On my second day in Scotland, we woke up bright and early, packed our bags, and hopped on the late morning train from Glasgow to Edinburgh. I was really looking forward to Edinburgh and knew I couldn’t miss it if I was only a train ride away. Most of my friends had already gone and bragged my ear off about how much fun they had, so it was my turn.
When we got off the train we immediately headed to Arthur’s Seat, a group of mountains in Edinburgh that boast an amazing view of the city. It was a little chilly out, mostly due to the wind, but the sun was shining and it was a clear day overall. The hike up probably took 45 minutes, I think. It was very steep and very windy and I had to stop to catch my breath a few times, but then again my nose was a little plugged so it was useless for breathing and my mouth was full of my hair which blew in my face, so that didn’t help. I think for a while Jacob didn’t know if I was going to make it. Once we did get to the top the view was worth every steep step and every stop. You could see the entire city for miles. At the foot of the mountains is one of the Queen’s main residences which I thought was pretty cool. It was still relatively early in the day so it wasn’t too busy, which was great. We stopped for some coffee, took some pictures and enjoyed the view for nearly an hour before heading down. I discussed how great it would be if there was a zipline down to the bottom and how it would boost tourism and be fun and help tired people like me out. Unfortunately there is no such option.

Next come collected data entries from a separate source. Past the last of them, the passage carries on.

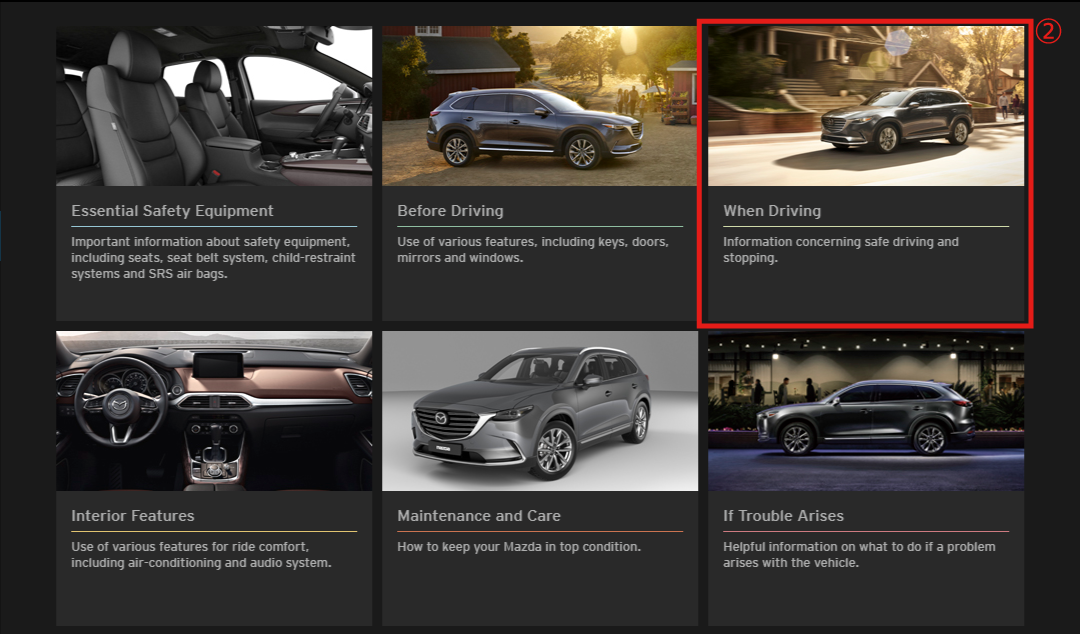This screenshot has height=634, width=1080.
Task: Click the safe driving and stopping description
Action: [x=840, y=250]
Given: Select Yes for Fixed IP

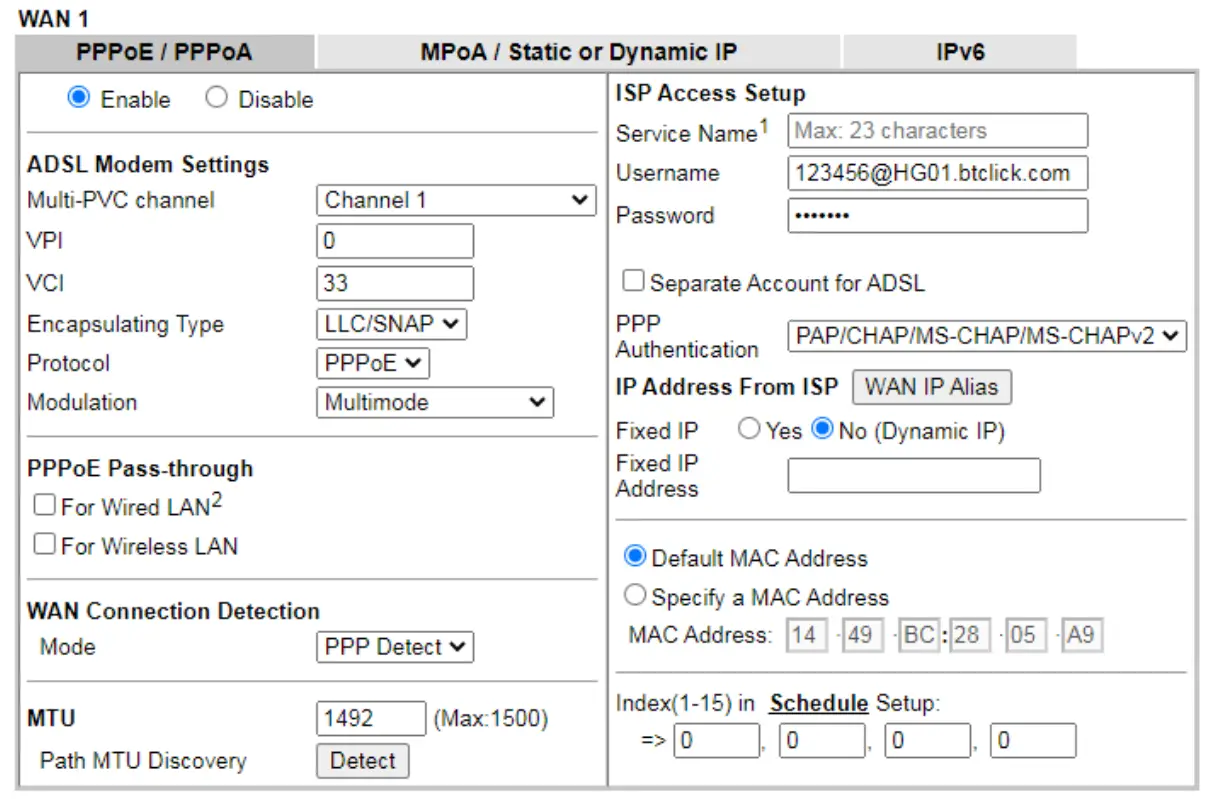Looking at the screenshot, I should pyautogui.click(x=753, y=430).
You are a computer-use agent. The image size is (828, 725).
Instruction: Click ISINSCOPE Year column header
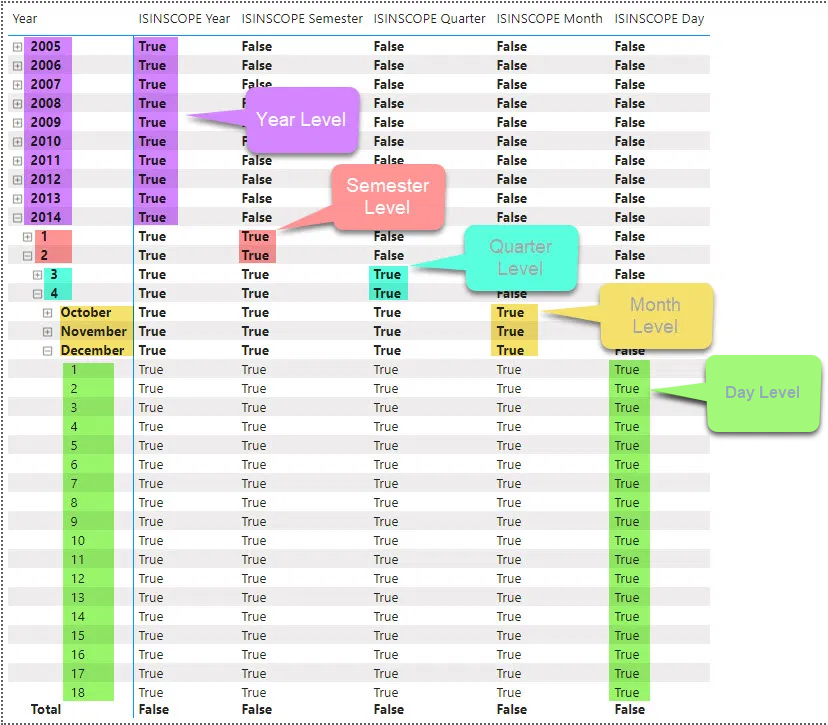184,18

There appeared to be another trail down, as going against the traffic up might be a little difficult, so we opted for the other trail. This option was a literal walk in the park. So, for anyone every hoping to do Arthur’s Seat, find this option first and save your legs.
Our next stop was Calton Hill, which is located in central Edinburgh. The hill has a number of monuments atop it including the National Monument (which looks similar to Greek Columns), the Nelson Monument, the Dugald Stewart Monument and the Old Observatory. We took some pictures, enjoyed some other great city views and wandered around looking at the monuments. There also was a very small art museum that was open on the hill, and once again, museums in Scotland are free so why not? We went inside and saw 3 pictures of nothing on the wall and then a big piece of slate. That’s it. We don’t understand modern art. At all.

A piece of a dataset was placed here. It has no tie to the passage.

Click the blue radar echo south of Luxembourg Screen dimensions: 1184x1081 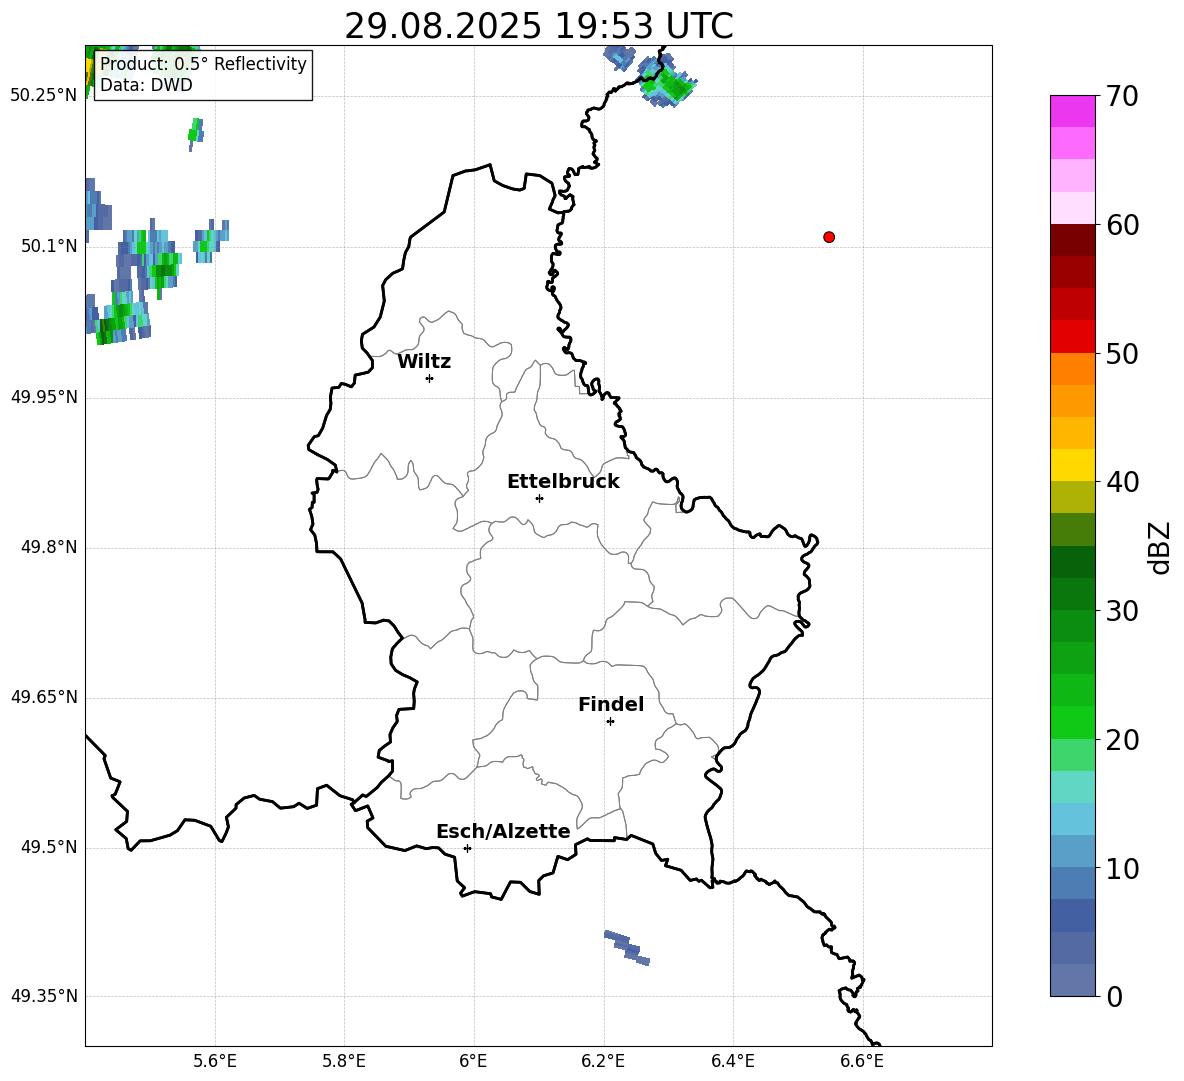(627, 947)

From there we headed to the Edinburgh Castle, which I do not have a single picture of because my poor hands were too cold, and a lot of the castle doesn’t allow photography. We spent a few hours touring the Castle, and even experienced the 1pm canon and some gun demonstrations. I think my favourite part was either the canon or the crown jewels which are held in one of the many museums in the Castle. I also enjoyed the great room which held many of the weapons and armour used in battles. The whole room was lined with different swords and stakes and knives which made up the decorations in the room. There was so many that it was kind of mind boggling to think that this was only a very very very small portion of the weapons that would have been used.
After spending a few hours checking out all the crooks and crannies of the castle we headed down to find some food. We ended up coming across a little food market, which had some great local food options, so we decided we’d grab something and enjoy it on a nearby bench. My food of choice was Asian street food, udon specifically, and I think Jacob got samosas and little donut bites.
It was also Guy Fawkes day, which meant there would be fireworks all over town, so we decided we might as well stay for that. That also meant we still had quite a few hours to kill. We decided to head over to the Science Museum which was phenomenal. It would have been easy to spend the entire day in there, but I’m glad I saw the rest of Edinburgh first. They kicked us out of the museum when it was closing time, but we still had about 2 hours until the fireworks, so we headed to a little restaurant/cafe for some food and warmth.
When it was time to go see the fireworks we decided the two best spots in town would be Arthur’s Seat or Calton Hill, and since Calton Hill was much less than half the effort and was lit up, we headed there. Clearly the rest of Edinburgh had the same idea because there was easily a thousand people up there. There wasn’t a single huge fireworks display anywhere, but there were small sets of fireworks going on all around the city which was really cool to see. When it seemed that everything was winding down we decided to head back to the train station and venture back to Glasgow.
Overall, it was an amazing day and I would go back to Edinburgh in a heartbeat. Definitely one of my favourite UK cities thus far (which isn’t saying much).